Andrey's solution works in principle, but the code presented here does not. The problem is with the definition of the segments, which yields a vector of 0's and 1's, whereafter the call to "t(segments(i))" results in an error (I tried to copy & paste the code - I hope I did not fail in that simple task).
I made a small change to the definition of the segments. It might be done more elegantly. Here it is:
t = 1900:10:1990;
p = [75.995 91.972 105.711 123.203 131.669...

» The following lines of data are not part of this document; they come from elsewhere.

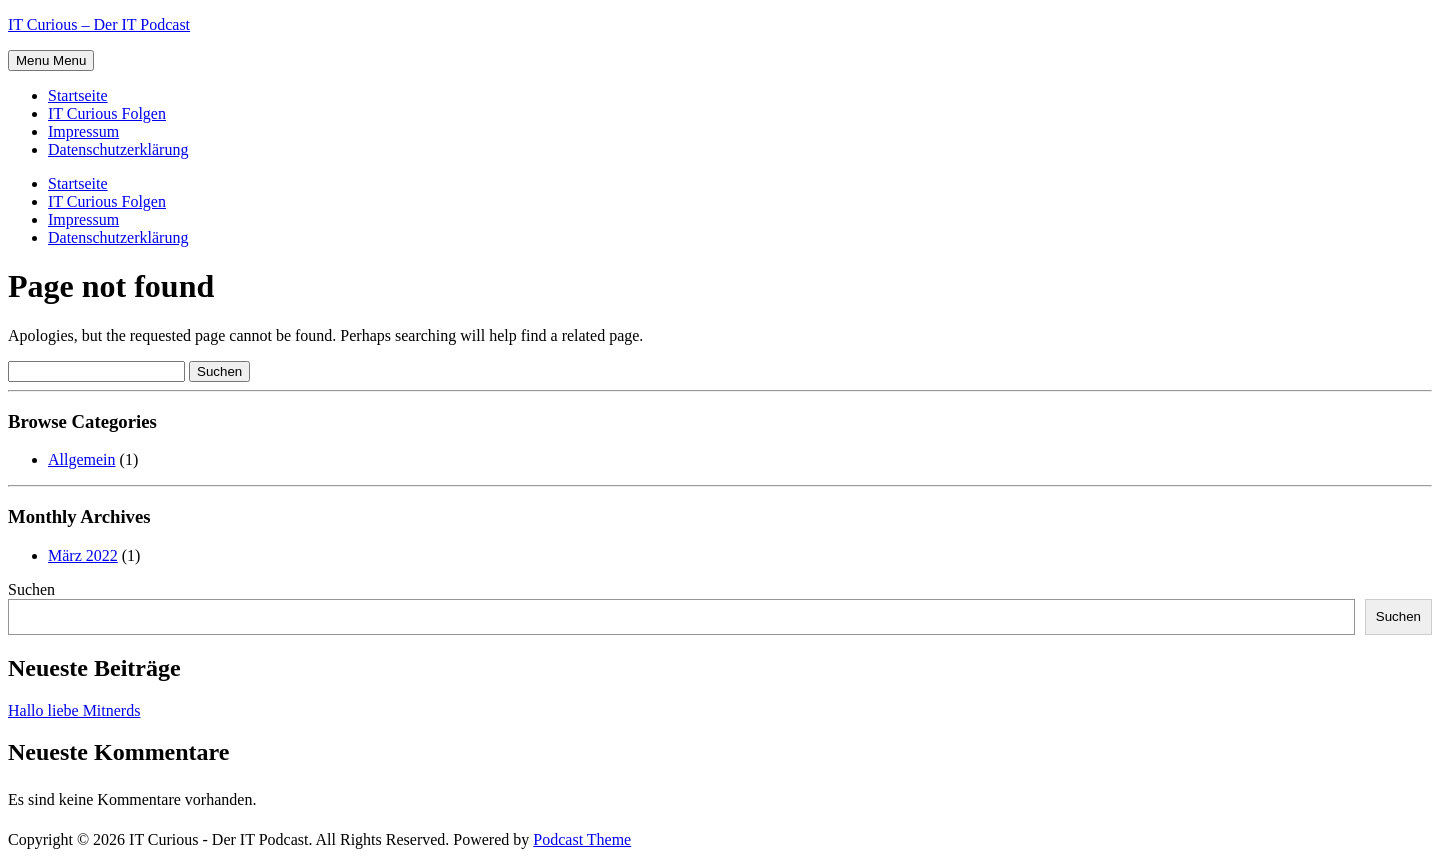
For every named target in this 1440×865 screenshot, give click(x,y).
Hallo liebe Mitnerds (74, 710)
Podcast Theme (582, 839)
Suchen (31, 589)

150.697 179.323 70.212 226.505 249.633];
val = 140;
figure;plot(t,p,'.-');hold on;
plot( [min(t),max(t)], [val val],'r');
p1 = p - val;
tn = 1:length(t);
segments = tn([abs(diff(sign(p1)==1)) 0].*tn>0);
for i=1:numel(segments)
x(1) = t(segments(i));
x(2) = t(segments(i)+1);
y(1) = p1(segments(i));
y(2) = p1(segments(i)+1);
m = (y(2)-y(1))/(x(2)-x(1));
n = y(2) - m * x(2);
index = -n/m;
scatter(index, val ,'g');
end
interpolate the entire function to a higher precision. Then search.
t = 1900:10:1990;
p = [75.995 91.972 105.711 123.203 131.669...
150.697 179.323 203.212 226.505 249.633];
precision = 0.5;
ti = 1900:precision:1990;
pi = interp1(t,p,ti);
now pi holds all pi values for every half a year. Assuming the values always increase you could find the year by max(ti(pi < x)) where x = 214.8585. Here pi < x creates a logical vector used to filter ti to only provide the years when p is less than x. max() is then used to take the most recent year, which will also be closest to x if the assumption that p is always increasing holds.
The answer to the most general case was given above by Andrey, and I agree with it.
For the example that you stated, a simple particular solution would be:
interp1(p,t,214.8585)
In this case you are solving for the year when a given population is known.
This approach will NOT work when there is more than one solution. If you try this with Andrey's values you will only get the first solution to the problem.